§ DIRECTIVE
Give the lines of the records, from the line with "This screenshot has" through the end of the records, as a JSON list of strings with one string per line and no blank lines. Leave the pictures out of your answer.

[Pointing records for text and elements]
========================================================================

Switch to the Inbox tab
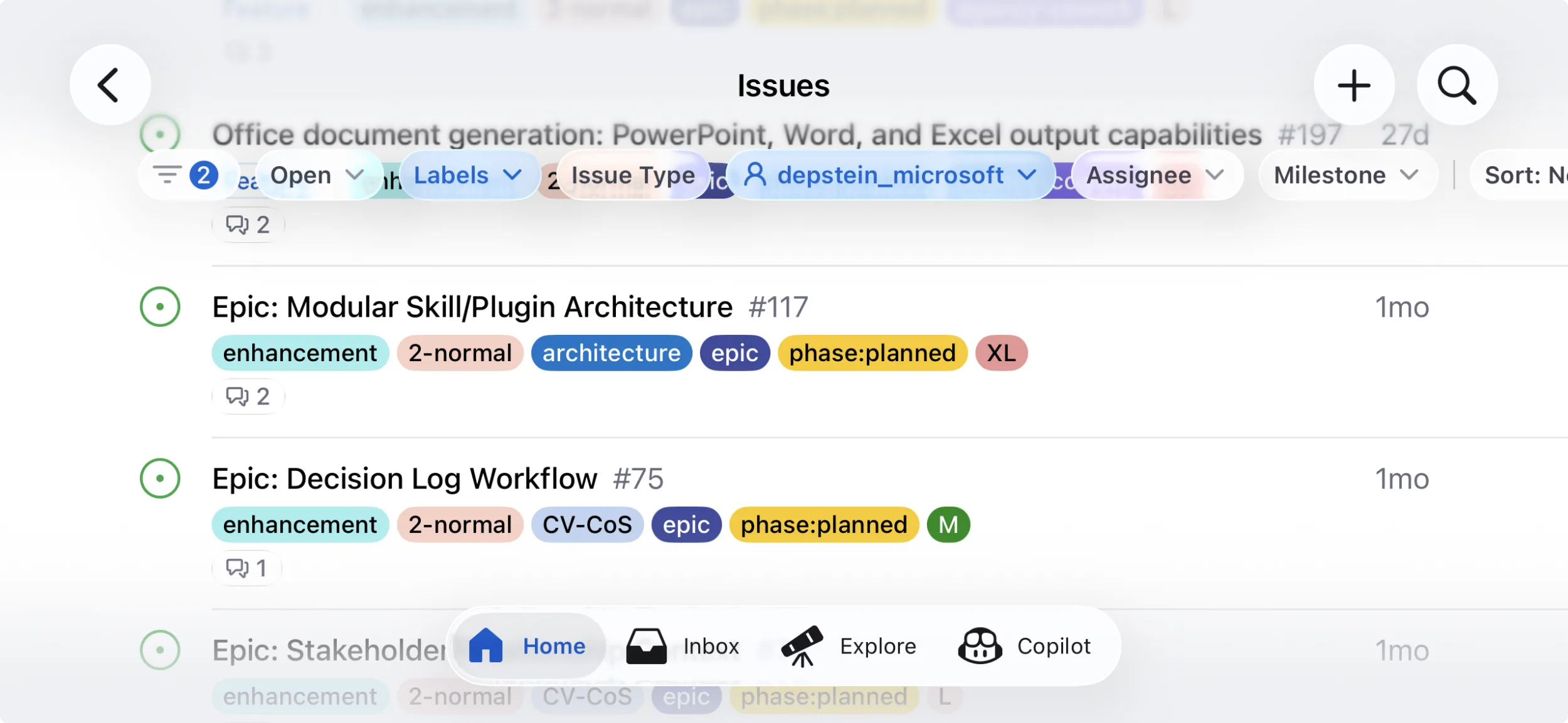 [x=683, y=646]
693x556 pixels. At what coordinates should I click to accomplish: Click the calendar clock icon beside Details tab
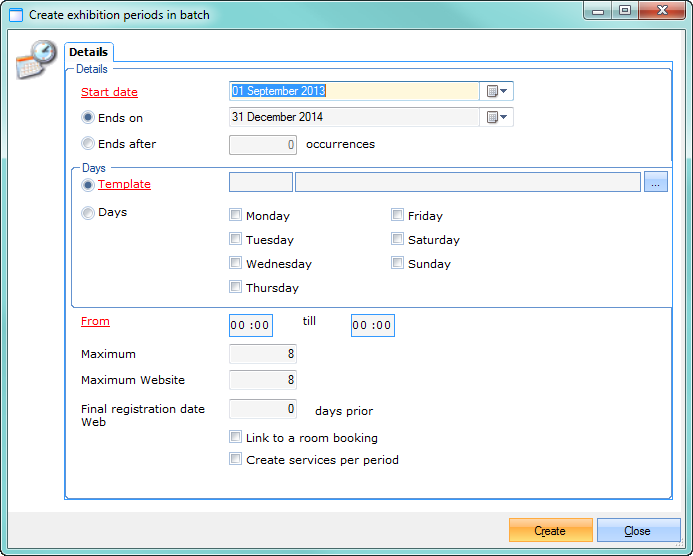tap(36, 60)
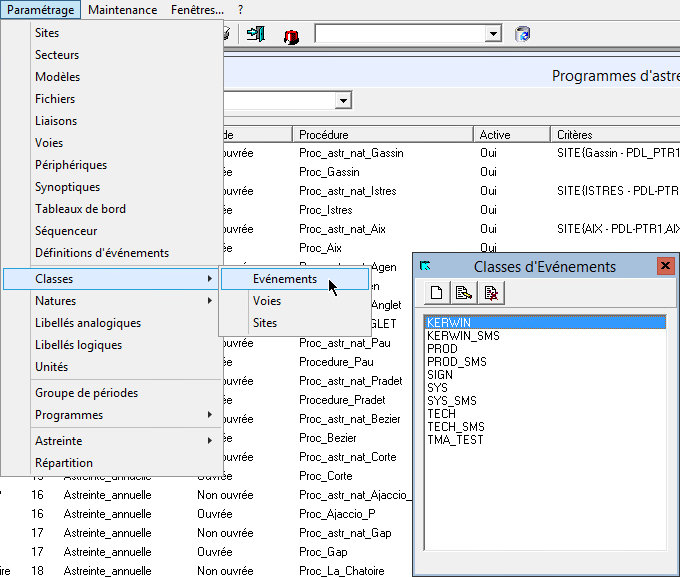Screen dimensions: 680x577
Task: Close the Classes d'Evénements dialog
Action: pos(665,266)
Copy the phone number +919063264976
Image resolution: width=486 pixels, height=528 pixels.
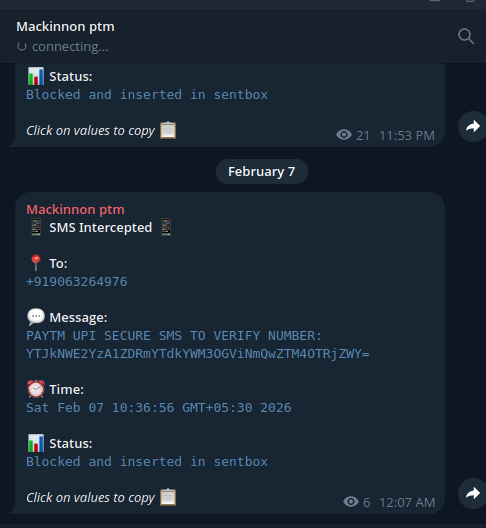[77, 282]
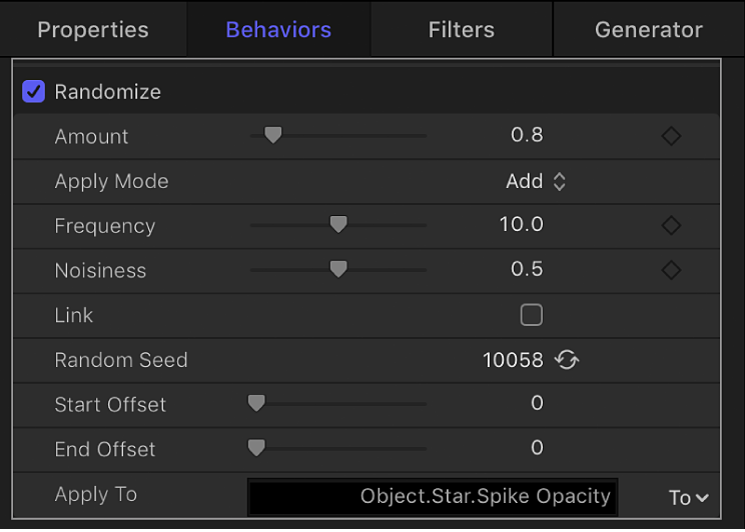Viewport: 745px width, 532px height.
Task: Disable the Randomize behavior checkbox
Action: (x=34, y=92)
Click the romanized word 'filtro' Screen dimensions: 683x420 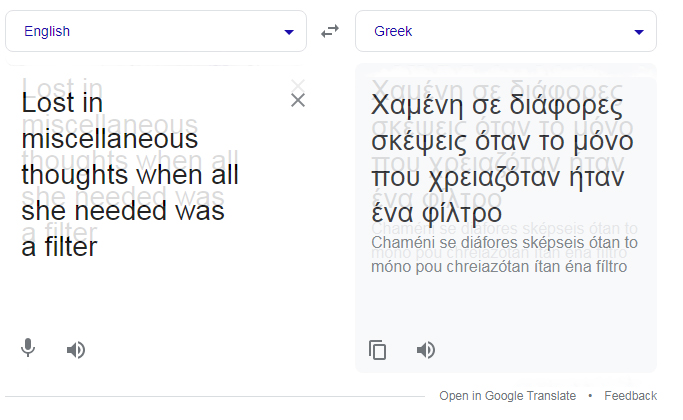(606, 266)
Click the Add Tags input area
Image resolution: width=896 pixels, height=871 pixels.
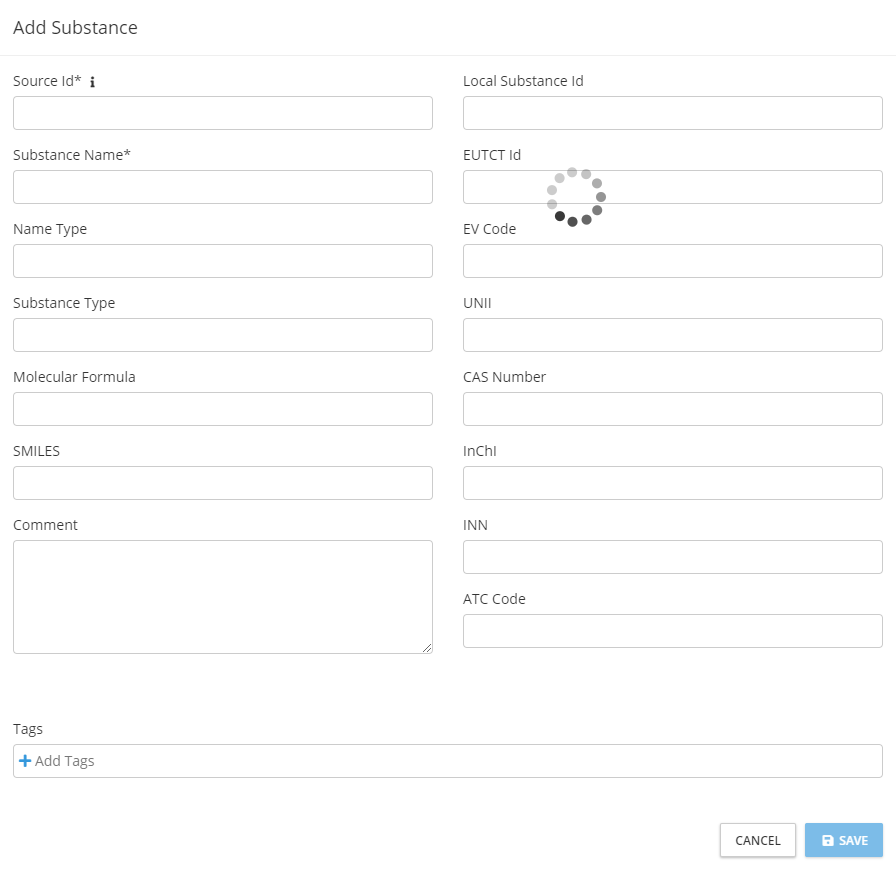tap(450, 761)
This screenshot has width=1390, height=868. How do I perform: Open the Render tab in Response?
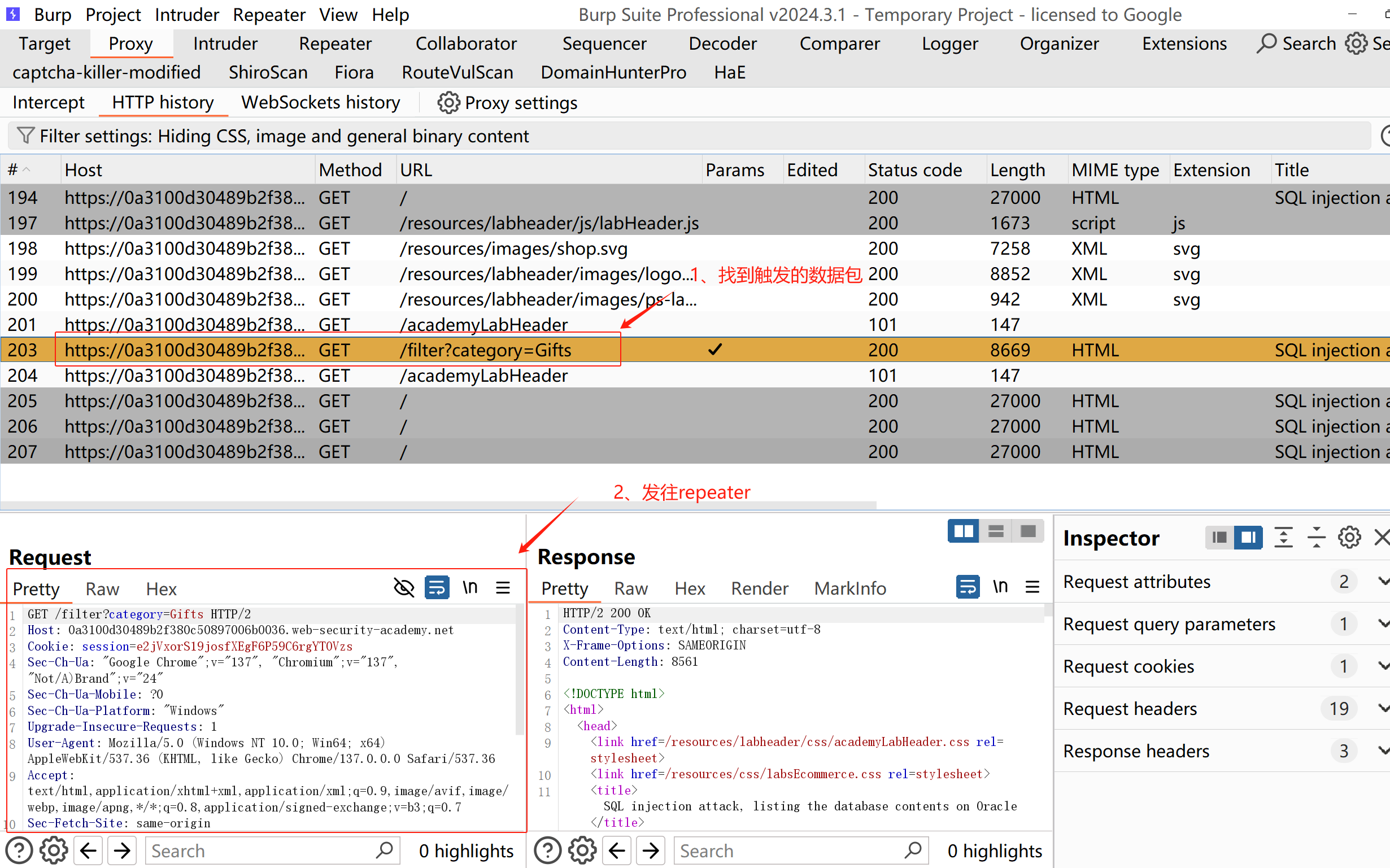(759, 588)
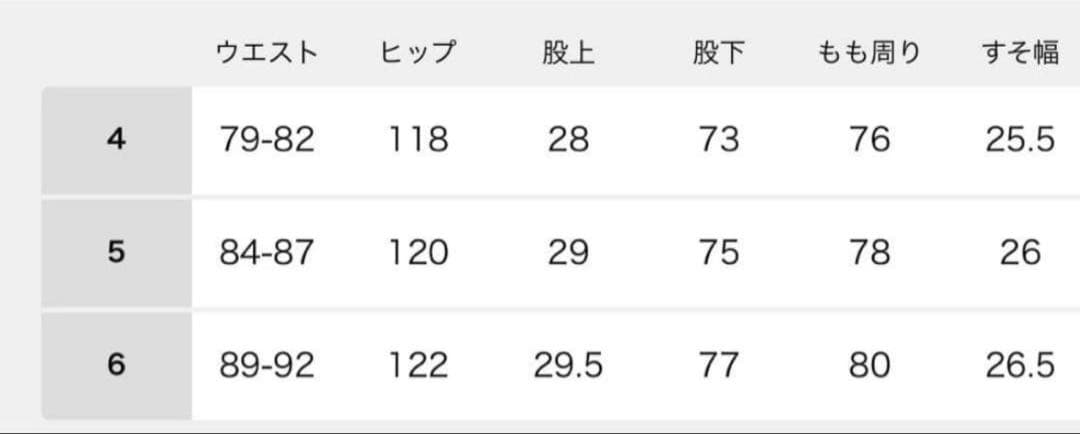Click the 79-82 waist cell
The height and width of the screenshot is (434, 1080).
[x=267, y=140]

========================================================================

§ ANSWER
[
  "This screenshot has width=1390, height=868. How do I perform: Open the Render tab in Response?",
  "(759, 588)",
  "Click the 79-82 waist cell",
  "The height and width of the screenshot is (434, 1080).",
  "[x=267, y=140]"
]